On the two-year anniversary of B.C.’s first reported case of COVID-19, health officials traced a tortuous path of public health measures and how the province hopes to emerge into a post-pandemic world.
On Jan. 28, 2020, the province first announced that a man in his 40s had returned to B.C. from Wuhan, China and tested positive for COVID-19.
Since then, the province has seen five separate waves of COVID-19 over the past two years, with a total of 318,906 positive tests. The current Omicron-driven wave has caused the highest level of active cases and hospitalizations the province has seen.
“Each of these waves have had their unique challenges and our response has adapted to that. We have made extraordinary societal efforts and these efforts have saved countless lives,” said provincial health officer Dr. Bonnie Henry.
“We have been on an incredibly long and arduous journey, and no, I didn't think we'd be on this phase of the journey for this long, but it is the reality that we have to accept.”
With the current widespread transmission of the Omicron variant in the province, Dr. Henry once again noted that contact tracing is no longer an effective tool to control the virus, and B.C.'s testing has been overwhelmed.
“Because the virus has changed, we needed to reset our control strategies,” she said. “Contact tracing is not something that works with this degree of spread and it's not possible to test everyone, so we need to focus our testing on those people who need it most.”

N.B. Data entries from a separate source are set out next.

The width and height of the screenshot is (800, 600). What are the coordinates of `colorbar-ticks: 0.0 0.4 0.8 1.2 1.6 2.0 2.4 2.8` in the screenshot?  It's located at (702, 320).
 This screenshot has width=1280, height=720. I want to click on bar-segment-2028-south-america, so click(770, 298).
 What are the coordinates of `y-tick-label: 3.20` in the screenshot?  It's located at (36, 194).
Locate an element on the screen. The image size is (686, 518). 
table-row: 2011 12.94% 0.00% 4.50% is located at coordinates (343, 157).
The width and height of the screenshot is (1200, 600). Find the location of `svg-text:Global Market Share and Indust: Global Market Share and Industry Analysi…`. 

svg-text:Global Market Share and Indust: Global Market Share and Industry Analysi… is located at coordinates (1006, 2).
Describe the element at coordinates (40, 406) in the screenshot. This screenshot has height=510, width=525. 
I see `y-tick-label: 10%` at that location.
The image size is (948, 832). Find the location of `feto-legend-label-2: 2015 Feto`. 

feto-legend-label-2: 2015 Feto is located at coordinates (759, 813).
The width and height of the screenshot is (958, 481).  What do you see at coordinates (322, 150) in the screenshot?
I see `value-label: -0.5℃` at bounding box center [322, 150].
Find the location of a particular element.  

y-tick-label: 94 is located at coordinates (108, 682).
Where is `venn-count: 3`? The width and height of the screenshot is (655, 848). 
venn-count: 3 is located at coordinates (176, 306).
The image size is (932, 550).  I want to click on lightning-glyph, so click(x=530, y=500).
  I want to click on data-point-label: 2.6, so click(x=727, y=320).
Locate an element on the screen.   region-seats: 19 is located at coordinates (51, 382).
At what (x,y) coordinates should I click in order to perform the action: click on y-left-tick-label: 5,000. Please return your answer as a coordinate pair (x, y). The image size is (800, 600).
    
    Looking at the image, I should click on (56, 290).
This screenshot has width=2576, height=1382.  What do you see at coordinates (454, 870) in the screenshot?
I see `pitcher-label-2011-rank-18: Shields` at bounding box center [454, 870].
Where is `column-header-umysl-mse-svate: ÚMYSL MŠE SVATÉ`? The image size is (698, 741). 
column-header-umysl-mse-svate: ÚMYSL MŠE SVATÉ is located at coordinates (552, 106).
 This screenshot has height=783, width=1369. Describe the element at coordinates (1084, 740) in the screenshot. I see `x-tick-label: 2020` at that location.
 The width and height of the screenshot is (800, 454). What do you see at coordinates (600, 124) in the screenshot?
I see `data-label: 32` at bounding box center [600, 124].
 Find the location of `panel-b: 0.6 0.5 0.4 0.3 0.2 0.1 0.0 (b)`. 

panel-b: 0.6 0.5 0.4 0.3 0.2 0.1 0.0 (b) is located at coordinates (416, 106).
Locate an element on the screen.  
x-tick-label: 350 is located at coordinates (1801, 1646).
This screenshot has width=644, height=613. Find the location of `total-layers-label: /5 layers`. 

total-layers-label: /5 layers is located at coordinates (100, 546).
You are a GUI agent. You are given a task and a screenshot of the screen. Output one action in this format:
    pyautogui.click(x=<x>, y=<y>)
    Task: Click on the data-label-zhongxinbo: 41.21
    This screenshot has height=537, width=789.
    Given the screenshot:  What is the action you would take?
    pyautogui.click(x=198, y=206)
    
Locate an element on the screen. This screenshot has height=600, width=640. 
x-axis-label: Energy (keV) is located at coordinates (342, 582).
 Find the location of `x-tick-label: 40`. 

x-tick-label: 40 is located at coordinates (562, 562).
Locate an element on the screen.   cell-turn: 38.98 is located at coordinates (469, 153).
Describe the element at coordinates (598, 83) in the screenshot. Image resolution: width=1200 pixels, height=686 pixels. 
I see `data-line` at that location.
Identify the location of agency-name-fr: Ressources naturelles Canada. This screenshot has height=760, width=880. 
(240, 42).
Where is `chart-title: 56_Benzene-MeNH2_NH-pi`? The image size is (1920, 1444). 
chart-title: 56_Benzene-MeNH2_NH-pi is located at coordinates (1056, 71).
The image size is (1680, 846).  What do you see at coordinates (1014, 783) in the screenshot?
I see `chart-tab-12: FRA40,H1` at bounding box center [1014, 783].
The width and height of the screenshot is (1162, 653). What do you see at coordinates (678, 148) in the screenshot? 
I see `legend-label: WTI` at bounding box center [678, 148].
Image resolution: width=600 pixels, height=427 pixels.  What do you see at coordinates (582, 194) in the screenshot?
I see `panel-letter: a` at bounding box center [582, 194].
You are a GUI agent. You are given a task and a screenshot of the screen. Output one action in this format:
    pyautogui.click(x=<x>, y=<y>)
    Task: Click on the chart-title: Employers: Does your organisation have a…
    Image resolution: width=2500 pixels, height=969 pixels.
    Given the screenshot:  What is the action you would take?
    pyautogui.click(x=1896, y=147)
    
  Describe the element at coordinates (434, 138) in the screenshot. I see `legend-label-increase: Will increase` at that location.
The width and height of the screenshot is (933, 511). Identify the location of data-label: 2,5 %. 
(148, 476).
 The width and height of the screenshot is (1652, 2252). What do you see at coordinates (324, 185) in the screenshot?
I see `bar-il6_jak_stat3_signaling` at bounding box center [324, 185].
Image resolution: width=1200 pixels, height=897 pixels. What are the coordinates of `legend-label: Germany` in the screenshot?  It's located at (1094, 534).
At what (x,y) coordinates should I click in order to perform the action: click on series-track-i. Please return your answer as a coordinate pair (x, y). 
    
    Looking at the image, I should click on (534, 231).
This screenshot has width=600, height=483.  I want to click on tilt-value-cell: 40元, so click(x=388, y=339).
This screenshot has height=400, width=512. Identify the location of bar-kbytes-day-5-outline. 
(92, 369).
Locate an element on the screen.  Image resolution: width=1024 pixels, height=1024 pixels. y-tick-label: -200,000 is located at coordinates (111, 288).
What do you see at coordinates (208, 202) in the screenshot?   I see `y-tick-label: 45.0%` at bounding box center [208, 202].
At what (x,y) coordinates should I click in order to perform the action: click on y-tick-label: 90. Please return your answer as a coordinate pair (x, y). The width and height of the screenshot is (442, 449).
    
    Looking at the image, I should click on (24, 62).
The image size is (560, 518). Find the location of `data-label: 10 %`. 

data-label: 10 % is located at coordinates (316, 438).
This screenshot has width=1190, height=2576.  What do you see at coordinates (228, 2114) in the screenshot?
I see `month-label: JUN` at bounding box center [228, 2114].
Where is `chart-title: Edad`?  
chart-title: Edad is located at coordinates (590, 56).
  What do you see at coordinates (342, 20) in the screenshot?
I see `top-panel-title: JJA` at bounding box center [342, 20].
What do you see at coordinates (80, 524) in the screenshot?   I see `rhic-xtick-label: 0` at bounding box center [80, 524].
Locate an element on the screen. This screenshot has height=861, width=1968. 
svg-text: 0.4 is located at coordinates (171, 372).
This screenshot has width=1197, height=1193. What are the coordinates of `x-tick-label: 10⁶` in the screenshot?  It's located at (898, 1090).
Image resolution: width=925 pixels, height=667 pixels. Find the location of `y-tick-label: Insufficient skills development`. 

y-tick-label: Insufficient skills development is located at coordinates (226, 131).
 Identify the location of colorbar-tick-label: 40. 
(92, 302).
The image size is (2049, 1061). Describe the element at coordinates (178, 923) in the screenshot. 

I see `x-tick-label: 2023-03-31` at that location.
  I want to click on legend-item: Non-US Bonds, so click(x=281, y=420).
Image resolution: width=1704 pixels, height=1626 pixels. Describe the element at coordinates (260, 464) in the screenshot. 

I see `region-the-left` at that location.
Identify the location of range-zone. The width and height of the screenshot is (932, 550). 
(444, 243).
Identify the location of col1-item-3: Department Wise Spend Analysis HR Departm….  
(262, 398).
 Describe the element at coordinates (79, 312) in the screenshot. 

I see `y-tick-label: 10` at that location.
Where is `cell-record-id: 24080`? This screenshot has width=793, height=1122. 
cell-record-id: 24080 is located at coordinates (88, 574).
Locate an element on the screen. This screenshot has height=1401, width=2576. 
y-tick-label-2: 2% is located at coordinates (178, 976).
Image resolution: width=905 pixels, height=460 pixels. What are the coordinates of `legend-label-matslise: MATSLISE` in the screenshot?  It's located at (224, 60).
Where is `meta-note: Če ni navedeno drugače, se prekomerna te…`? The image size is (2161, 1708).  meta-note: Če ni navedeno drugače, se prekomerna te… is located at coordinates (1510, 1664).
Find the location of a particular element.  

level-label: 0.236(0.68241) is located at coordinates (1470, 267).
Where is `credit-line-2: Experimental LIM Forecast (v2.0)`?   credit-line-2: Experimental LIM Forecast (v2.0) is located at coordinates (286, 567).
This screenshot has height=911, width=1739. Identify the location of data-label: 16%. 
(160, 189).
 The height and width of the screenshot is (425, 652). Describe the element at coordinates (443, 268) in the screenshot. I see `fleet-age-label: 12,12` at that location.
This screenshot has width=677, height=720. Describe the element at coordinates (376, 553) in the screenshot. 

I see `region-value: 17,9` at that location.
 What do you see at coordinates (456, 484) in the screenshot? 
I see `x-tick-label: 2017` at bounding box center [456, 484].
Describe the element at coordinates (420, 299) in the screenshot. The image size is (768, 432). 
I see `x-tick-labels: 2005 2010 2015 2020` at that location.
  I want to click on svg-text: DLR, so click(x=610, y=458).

But she noted that new case counts have been recently decreasing, and she hopes the province is seeing a peak in hospitalizations. With this, she hopes to be able to lift some COVID-19 restrictions by Family Day.
“People have a level of immunity because we've stepped up for booster doses... if we are continuing on this trajectory then yes, I do hope that we will be able to lift some of those restrictions and gradually get back to those needed connections,” Dr. Henry said.
“We're looking towards the middle of February, Family Day, when we can start to get back to doing some more things again.”
The press conference came hours after Henry spoke on national radio describing why British Columbia has moved so fast to treat the COVID-19 as if it were a bad strain of influenza.
“This virus has changed and will become part of what we will be living with for years to come,” she told CBC’s Matt Galloway on The Current. “COVID is a very severe influenza season right now.”
Data shared during Friday's press conference shows the success B.C. has had in reducing deaths and hospitalizations by COVID-19 compared to other provinces. Currently, COVID-19 hospitalizations and deaths per 100,000 people in B.C. is lower than Quebec, Manitoba, Saskatchewan, Alberta and Ontario.
But positive signs are emerging at the national level too. On Friday, Canada's chief public health officer Dr. Theresa Tam said she believes the Omicron wave has peaked across the country, though hospitalizations remain high.
Looking back over the past two years, Dr. Henry was asked to consider how she handled the pandemic. B.C.'s top doctor said she could have done better at communicating major changes in the province's pandemic strategies when the virus changed.
“If I could do anything over, it would be to be clearer in some of those communications, particularly at those stressful times when things are changing,” Dr. Henry said.
She added a paraphrasing of a Maya Angelou quote that has guided her over the past two years: “Do the best with what you know, and when you know better, do better.”